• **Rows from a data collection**
───
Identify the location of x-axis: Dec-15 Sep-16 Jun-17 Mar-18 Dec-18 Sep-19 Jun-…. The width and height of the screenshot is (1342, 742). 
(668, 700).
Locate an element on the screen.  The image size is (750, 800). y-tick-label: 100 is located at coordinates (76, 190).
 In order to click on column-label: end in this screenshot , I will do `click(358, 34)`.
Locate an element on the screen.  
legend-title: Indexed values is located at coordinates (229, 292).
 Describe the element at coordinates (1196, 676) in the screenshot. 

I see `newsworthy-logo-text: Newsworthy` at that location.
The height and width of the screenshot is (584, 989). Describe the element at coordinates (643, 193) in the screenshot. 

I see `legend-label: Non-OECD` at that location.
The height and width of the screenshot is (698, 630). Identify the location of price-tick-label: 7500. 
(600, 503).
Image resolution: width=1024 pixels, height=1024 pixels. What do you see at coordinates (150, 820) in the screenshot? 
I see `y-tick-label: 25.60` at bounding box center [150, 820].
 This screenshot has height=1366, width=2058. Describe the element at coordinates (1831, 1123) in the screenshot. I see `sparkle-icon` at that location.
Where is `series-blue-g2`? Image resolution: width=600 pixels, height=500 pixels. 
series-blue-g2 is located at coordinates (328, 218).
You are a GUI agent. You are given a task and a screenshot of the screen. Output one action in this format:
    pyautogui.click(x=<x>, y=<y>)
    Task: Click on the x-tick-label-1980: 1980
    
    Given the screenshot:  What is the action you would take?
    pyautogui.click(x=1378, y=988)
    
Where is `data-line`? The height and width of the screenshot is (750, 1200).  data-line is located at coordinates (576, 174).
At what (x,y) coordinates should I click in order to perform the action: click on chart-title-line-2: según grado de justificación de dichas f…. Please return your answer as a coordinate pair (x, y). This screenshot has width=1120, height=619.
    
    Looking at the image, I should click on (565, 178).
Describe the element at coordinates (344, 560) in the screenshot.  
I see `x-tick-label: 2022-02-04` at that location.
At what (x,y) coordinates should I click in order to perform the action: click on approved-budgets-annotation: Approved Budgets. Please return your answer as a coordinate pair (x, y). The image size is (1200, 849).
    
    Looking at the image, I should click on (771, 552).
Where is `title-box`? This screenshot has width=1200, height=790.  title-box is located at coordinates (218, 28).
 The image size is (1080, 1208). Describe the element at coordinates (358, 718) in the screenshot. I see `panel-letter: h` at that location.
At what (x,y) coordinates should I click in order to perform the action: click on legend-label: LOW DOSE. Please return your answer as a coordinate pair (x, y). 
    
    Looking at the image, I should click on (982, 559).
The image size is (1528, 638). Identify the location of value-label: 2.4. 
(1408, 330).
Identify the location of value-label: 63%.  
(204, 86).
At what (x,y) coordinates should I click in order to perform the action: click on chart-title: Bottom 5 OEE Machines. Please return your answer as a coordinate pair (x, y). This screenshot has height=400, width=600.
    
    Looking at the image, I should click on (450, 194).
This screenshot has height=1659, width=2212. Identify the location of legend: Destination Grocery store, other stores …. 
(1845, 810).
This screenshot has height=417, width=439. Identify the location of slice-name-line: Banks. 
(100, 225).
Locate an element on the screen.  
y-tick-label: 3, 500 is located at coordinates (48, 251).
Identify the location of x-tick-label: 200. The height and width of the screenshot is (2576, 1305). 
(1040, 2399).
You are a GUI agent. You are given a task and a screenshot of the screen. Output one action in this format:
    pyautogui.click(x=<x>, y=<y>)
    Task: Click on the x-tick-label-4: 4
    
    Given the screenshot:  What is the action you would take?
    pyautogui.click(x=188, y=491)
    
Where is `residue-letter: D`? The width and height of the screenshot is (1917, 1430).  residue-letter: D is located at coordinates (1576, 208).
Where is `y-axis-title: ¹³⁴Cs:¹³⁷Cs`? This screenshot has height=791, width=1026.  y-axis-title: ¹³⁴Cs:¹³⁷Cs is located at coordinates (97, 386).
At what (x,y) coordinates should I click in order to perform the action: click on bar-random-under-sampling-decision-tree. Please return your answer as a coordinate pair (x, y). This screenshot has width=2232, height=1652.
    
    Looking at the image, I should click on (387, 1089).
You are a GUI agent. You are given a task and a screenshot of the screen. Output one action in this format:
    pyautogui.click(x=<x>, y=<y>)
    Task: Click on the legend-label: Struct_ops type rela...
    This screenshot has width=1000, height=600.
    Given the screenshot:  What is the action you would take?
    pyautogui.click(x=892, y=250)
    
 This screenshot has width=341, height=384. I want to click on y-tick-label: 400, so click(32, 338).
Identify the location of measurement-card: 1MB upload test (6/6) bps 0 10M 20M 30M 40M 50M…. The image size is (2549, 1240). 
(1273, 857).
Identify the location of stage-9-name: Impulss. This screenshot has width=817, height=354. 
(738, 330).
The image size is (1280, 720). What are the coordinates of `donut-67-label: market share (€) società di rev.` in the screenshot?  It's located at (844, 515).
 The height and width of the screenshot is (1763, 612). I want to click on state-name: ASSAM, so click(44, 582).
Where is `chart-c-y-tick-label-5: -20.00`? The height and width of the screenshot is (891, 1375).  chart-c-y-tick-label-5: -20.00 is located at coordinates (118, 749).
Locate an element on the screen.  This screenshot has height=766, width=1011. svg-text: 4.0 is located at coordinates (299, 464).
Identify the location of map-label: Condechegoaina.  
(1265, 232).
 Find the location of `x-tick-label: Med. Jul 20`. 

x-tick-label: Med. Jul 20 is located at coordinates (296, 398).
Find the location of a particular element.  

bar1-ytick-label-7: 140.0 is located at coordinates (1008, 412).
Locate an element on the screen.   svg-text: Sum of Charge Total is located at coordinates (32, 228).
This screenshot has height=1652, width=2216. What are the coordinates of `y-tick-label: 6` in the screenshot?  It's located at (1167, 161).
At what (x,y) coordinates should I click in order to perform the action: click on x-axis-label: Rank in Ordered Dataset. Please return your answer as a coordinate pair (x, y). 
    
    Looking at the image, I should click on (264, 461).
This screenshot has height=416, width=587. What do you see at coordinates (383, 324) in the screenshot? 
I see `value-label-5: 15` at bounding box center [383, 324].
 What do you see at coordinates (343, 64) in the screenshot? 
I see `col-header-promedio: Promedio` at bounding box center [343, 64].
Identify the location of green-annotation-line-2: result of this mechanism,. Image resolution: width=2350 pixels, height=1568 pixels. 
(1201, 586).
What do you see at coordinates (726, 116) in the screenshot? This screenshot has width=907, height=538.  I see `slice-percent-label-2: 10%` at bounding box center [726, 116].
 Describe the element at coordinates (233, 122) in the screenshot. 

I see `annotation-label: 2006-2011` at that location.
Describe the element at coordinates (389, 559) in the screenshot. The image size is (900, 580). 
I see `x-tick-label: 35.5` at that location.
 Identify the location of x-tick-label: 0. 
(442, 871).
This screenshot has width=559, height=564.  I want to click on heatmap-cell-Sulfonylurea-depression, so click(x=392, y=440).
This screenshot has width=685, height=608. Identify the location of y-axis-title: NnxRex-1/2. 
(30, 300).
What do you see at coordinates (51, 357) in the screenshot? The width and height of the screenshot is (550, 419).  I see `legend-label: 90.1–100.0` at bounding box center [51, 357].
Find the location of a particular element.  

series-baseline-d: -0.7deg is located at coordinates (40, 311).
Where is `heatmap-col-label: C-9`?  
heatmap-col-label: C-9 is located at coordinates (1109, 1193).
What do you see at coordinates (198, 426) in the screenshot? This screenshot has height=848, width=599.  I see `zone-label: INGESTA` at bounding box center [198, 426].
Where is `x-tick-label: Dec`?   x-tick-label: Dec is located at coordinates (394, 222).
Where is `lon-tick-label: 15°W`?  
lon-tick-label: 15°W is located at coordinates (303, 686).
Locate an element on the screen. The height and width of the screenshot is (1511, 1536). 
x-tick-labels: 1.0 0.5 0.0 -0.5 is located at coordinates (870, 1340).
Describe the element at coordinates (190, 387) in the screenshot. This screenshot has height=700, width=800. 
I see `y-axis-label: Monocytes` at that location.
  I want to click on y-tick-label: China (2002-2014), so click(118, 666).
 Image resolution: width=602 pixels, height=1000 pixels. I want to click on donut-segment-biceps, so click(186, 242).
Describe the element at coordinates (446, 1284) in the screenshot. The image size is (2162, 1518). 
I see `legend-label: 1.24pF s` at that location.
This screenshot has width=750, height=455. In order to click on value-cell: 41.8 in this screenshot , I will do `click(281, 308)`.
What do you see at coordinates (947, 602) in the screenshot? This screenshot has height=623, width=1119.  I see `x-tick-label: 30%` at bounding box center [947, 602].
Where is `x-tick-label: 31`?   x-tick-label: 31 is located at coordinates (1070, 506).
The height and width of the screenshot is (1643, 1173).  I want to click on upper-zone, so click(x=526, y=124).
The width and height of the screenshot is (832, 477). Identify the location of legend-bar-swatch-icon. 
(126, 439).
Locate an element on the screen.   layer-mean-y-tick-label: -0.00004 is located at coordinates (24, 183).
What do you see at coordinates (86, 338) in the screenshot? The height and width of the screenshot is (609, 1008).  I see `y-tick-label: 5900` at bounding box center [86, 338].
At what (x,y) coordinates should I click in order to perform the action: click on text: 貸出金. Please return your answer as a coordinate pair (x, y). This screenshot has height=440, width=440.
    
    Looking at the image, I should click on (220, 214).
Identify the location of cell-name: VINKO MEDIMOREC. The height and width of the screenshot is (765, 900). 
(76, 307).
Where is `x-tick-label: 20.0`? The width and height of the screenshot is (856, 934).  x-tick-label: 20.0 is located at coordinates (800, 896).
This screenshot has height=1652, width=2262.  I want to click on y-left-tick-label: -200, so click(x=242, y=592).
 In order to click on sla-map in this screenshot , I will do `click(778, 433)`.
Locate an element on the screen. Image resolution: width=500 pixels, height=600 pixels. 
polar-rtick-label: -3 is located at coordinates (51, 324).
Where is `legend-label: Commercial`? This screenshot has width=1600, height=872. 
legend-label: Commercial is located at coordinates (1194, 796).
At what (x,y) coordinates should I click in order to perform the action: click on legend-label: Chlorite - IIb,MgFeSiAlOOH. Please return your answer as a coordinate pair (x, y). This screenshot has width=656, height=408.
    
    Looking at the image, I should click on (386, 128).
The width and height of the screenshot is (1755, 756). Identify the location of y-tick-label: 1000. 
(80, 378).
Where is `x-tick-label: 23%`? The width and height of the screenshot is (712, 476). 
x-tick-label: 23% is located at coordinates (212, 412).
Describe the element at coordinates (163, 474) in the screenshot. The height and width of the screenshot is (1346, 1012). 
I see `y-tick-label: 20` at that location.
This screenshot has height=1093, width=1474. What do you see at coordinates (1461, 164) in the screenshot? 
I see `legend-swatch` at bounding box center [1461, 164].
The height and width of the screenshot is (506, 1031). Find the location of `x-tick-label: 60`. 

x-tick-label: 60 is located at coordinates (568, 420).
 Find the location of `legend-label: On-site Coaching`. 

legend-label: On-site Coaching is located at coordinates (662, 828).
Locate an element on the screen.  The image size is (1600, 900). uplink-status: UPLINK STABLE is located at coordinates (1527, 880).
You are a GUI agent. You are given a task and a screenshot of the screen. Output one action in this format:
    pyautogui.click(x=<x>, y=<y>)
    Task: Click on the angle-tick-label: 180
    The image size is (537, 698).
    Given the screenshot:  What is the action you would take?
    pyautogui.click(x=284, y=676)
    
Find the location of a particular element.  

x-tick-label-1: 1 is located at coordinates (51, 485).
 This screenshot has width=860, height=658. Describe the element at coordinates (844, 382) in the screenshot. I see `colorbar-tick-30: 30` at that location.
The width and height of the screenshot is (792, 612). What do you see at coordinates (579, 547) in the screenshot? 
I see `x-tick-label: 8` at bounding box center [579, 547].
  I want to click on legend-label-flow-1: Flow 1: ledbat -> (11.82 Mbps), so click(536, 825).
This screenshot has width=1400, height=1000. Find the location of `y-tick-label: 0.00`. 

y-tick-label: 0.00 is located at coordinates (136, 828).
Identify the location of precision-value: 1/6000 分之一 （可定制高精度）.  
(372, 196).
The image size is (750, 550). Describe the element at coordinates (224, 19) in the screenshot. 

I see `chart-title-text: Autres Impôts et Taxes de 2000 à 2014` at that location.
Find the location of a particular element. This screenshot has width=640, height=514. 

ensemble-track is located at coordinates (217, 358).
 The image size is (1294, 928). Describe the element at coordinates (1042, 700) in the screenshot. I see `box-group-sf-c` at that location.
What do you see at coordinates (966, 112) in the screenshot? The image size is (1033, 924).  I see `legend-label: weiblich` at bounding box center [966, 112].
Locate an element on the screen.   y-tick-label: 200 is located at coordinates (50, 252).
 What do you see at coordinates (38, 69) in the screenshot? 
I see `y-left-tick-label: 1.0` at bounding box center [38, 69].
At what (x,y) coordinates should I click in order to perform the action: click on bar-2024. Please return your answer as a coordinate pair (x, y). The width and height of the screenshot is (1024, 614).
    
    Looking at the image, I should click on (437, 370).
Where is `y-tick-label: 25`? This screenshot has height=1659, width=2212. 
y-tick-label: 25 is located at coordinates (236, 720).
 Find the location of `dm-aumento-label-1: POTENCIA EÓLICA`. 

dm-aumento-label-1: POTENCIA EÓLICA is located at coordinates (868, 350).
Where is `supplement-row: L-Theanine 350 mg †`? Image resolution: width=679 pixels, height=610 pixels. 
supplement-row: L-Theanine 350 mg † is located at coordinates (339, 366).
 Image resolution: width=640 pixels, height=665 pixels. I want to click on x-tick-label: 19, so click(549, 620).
───
Reproduce word for word the rows from the beginning of the rows through the line containing "legend-title: Indexed values", including that line.

• **Your response**
Identify the location of x-axis: Dec-15 Sep-16 Jun-17 Mar-18 Dec-18 Sep-19 Jun-…. The width and height of the screenshot is (1342, 742). 
(668, 700).
Locate an element on the screen.  The image size is (750, 800). y-tick-label: 100 is located at coordinates (76, 190).
 In order to click on column-label: end in this screenshot , I will do `click(358, 34)`.
Locate an element on the screen.  
legend-title: Indexed values is located at coordinates (229, 292).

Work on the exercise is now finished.